**Given text**
You who in youth the cone-paved forest sought,
Musing until the pines to musing fell;
You who by river-path the witchery caught
Of waters moving under stress of spell;
You who the seas of metaphysics crossed,
And yet returned to art’s consoling haven—
Returned from whence so many souls are lost,
With wisdom’s seal upon your forehead graven—
Well may you now abandon learning’s seat,
And work the ore all seek, not many find;
No sign-post need you to direct your feet,
You draw no riches from another’s mind.
Hail Nature’s coming; bygone be the past;
Hail her New Day; it breaks for man at last.

Fulfil the new-born dream of Poesy!
Give her your life in full, she turns from less—
Your life in full—like those who did not die,
Though death holds all they sang in dark duress.
You, knowing Nature to the throbbing core,
You can her wordless prophecies rehearse.
The murmers others heard her heart outpour
Swell to an anthem in your richer verse.
If wider vision brings a wider scope
For art, and depths profounder for emotion,
Yours be the song whose master-tones shall ope
A new poetic heaven o’er earth and ocean.
The New Day comes apace; its virgin fame
Be yours, to fan the fiery soul to flame.

Indeed, he has often said to me: ‘There is a tide in the affairs of men, and I did not throw myself upon my little tide until it was too late, and I am not going to repine now.’ For my part, I have been a student of English poetry all my life—it is my chief subject of study—and I predict that when poetic imagination is again perceived to be the supreme poetic gift, Mr. Watts-Dunton’s genius will be acclaimed. In respect of imaginative power, apart from the other poetic qualities—‘the power of seeing a dramatic situation and flashing it upon the physical senses of the listener,’ none of his contemporaries have surpassed him.

I have said in print more than once that I, a Celt myself, can see more Celtic glamour in his poetry than in many of the Celtic poets of our time. And, if we are to judge by the vogue of ‘The Coming of Love’ and ‘Aylwin’ in Wales, the Welsh people seem to see it very clearly. Take, for instance, the sonnet called ‘The Mirrored Stars’ again, given on page 29. It is impossible for Celtic glamour to go further than this; and yet it is rarely noted by critics in discussing the Celtic note in poetry.

**Listing**
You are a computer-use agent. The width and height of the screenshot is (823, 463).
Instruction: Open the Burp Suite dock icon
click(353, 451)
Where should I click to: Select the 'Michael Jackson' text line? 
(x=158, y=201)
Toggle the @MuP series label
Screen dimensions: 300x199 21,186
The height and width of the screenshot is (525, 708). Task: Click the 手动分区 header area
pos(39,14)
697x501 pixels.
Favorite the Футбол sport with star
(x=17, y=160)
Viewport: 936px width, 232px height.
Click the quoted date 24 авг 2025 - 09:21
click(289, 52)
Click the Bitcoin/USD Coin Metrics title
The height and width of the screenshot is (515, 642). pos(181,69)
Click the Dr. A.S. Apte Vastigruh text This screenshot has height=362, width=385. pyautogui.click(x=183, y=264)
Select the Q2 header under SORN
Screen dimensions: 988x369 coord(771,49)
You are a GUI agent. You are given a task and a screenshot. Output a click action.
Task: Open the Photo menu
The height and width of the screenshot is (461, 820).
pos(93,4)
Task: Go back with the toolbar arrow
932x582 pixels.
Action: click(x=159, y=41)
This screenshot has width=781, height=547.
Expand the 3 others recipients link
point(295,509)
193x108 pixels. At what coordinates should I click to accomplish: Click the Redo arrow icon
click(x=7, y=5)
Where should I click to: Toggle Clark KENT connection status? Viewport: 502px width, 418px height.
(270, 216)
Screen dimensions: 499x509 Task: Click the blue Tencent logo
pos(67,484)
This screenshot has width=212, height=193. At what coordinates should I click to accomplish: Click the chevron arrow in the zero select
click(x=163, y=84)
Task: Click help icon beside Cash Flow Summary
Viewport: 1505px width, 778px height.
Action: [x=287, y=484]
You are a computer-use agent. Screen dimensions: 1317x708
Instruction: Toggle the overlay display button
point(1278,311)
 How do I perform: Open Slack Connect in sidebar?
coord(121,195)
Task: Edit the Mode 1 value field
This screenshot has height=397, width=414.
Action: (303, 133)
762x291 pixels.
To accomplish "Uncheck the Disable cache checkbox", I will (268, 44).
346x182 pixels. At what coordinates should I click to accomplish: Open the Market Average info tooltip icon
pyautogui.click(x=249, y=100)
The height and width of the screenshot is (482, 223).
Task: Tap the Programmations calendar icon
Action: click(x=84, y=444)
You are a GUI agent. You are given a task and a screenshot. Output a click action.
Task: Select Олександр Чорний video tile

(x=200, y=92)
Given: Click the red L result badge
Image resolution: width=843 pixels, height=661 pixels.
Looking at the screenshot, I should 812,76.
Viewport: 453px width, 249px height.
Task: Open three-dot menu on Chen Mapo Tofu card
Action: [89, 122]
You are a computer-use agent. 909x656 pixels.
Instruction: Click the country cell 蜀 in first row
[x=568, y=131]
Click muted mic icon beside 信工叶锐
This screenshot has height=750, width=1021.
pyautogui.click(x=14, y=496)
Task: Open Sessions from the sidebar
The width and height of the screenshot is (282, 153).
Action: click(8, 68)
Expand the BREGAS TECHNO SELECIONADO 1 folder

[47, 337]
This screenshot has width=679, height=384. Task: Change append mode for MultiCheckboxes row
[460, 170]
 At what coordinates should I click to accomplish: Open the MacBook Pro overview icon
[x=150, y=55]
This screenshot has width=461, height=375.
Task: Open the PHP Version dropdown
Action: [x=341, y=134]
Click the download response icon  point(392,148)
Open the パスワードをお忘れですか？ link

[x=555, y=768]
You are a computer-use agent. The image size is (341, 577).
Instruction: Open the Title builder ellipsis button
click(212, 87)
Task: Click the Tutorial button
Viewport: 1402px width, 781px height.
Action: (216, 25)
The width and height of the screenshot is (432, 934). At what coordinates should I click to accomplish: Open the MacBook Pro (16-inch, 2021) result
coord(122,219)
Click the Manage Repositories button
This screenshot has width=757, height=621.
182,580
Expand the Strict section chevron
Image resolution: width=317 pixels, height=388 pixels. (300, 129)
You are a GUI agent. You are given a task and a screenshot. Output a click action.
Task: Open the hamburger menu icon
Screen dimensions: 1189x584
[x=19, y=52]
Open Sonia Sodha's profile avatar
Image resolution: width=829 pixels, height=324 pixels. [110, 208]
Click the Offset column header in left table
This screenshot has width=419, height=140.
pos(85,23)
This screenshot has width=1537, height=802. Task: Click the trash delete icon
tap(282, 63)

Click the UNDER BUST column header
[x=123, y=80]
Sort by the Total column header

**Parts of the exercise**
1 > Restate word for word the part of the Watts-Dunton passage from "Fulfil the new-born" up to and including "wordless prophecies rehearse.".
2 > In the Watts-Dunton passage, which sonnet is offered as an instance of Celtic glamour?

**Solutions for each task**
1 >
Fulfil the new-born dream of Poesy!
Give her your life in full, she turns from less—
Your life in full—like those who did not die,
Though death holds all they sang in dark duress.
You, knowing Nature to the throbbing core,
You can her wordless prophecies rehearse.

2 > "The Mirrored Stars"